NEW YORK (CNNfn) - JCPenney, one of the leading U.S. department store and catalog retailers, announced an agreement to buy the Genovese drugstore chain in a $492 million deal that marks its latest incursion into the booming drugstore business.
The buyout is expected to result in the elimination of 200 jobs, mostly at the Melville, NY-based headquarters of Genovese, a JCPenny spokesman said Tuesday. Last January, Genovese pared its workforce to about 4,600 from 5,300.
JCPenney plans to fold Genovese's 141 stores into its recently-acquired Eckerd drugstore operations once the merger is complete sometime at the end of the first quarter of 1999.
JCPenny, whose roughly 1,200 department stores sell apparel, accessories and home furnishings, acquired Eckerd in 1997 as part of a major thrust to expand the company's presence in the booming drugstore business.
After the acquisition, Eckerd will oversee about 2,900 stores in 20 states across the Northeast, Midwest and the Sunbelt. The combined entity is expected to generate sales in fiscal 1999 of more than $12 billion.
Analysts viewed the deal as emblematic of the type of consolidation that has swept the drugstore and supermarket industry in recent years as companies have sought to compete more effectively against suddenly supersized rivals.
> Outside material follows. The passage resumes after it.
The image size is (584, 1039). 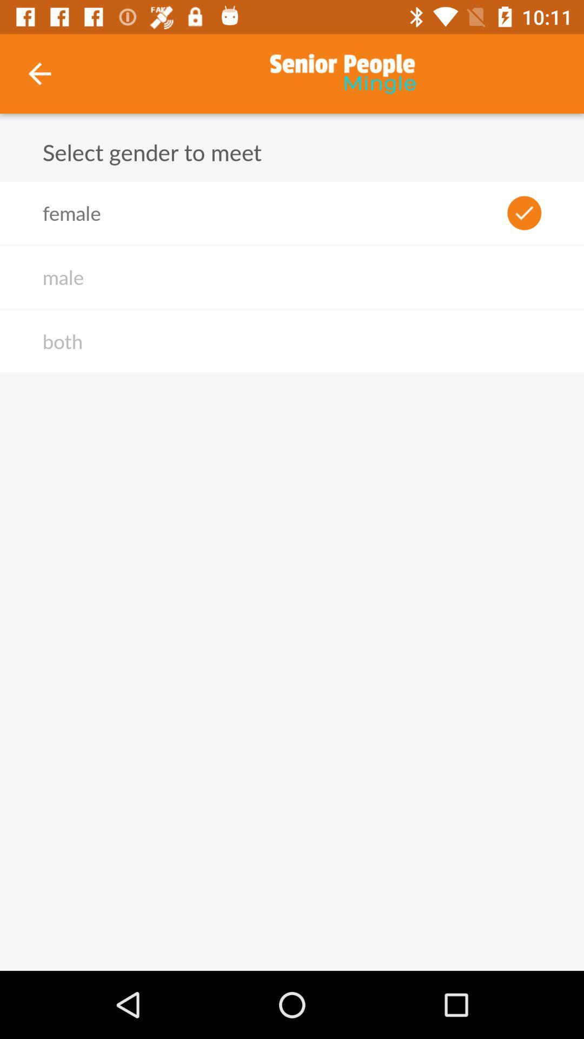 I want to click on the icon next to female, so click(x=524, y=213).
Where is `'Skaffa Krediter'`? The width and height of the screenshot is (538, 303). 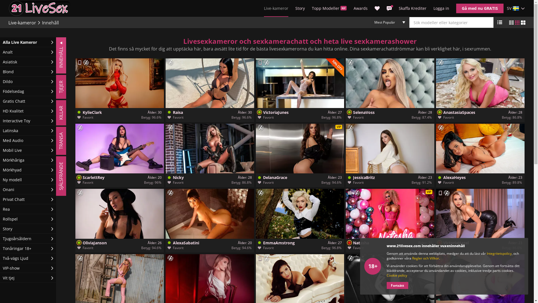 'Skaffa Krediter' is located at coordinates (412, 8).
In JCPenney's case, company executives likely calculated that the drugstore sector offered an avenue of expansion not readily available in the cutthroat retail sector, according to Karen Sack, an analyst with the S&P Equity Group.
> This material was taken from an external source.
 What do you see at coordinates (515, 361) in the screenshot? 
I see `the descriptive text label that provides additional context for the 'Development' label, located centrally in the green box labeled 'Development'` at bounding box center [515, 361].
"This is a way for the company
to continue to grow over time and I think it is a healthy strategy over time," Sack said.
Enhancing the Northeast presence
The Genovese operations will add vital New York City and Nassau/Suffolk county markets to JCPenney's Eckerd business, enhancing its Northeast presence overall.
Under the deal, already approved by the boards of both companies, the Plano, Texas-based JCPenny will swap stock worth $432 million and assume about $60 million in debt.
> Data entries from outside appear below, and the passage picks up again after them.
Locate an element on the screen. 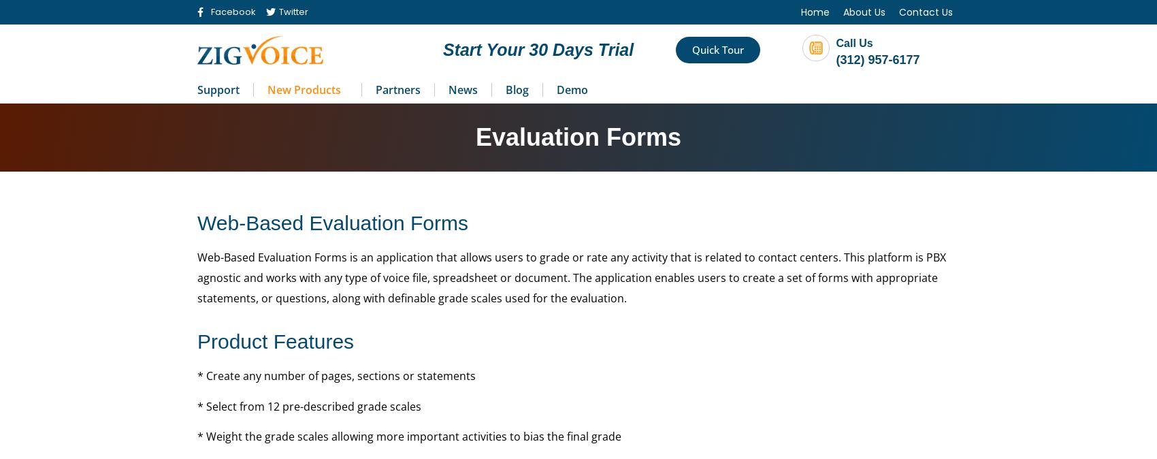 The image size is (1157, 459). 'Web-Based Evaluation Forms' is located at coordinates (332, 222).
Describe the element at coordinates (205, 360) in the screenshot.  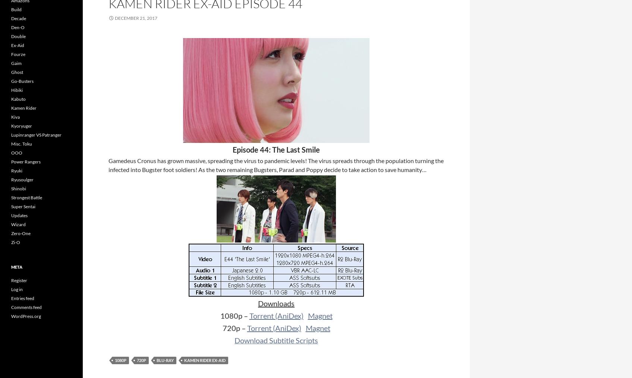
I see `'Kamen Rider Ex-Aid'` at that location.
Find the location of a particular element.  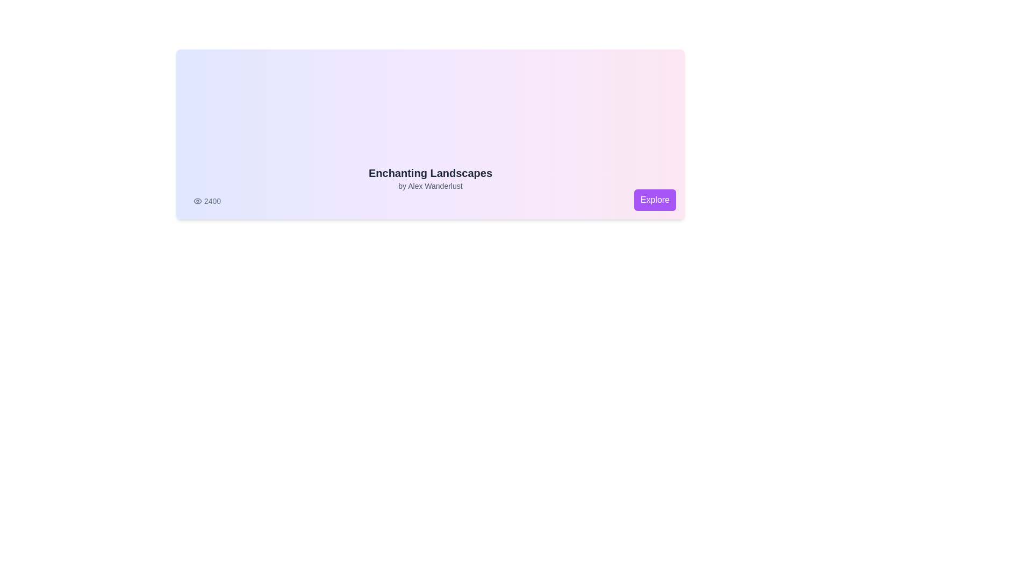

the content of the Text label indicating the author or creator of the content described by the title 'Enchanting Landscapes', which is located horizontally centered below the title text is located at coordinates (431, 185).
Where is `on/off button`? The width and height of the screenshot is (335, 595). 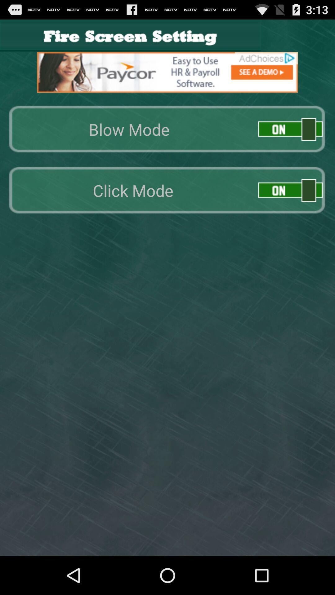
on/off button is located at coordinates (290, 190).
The Genovese chain's 141 stores are scattered across New York, New Jersey and Connecticut. Members of the Genovese family, who own 60 percent of the company's voting power, have agreed to approve the transaction, JCPenny and Genovese said in a joint statement.
Genovese shareholders will receive JCPenney stock valued at $30 per share for each common share of Genovese stock. The exchange ratio will be determined based on the average trading value of JCPenney common stock over 10 random trading days prior to closing.
If JCPenney stock averages $54.66 or more during the period, the stock ratio will be fixed at 0.5489; if it averages $44.72 or below, the ratio will become fixed at 0.6709.
JCPenney is the No. 4 retailer in the United States, with 1,200 stores in the U.S., Mexico, Puerto Rico and Chile.
Shares of JCPenney (JCP) were down 2-5/16 at 52-5/8 Tuesday afternoon on the New York Stock exchange. Genovese (GDX.A) stock, traded on the American Stock Exchange, had slipped 13/16 to 29-3/16.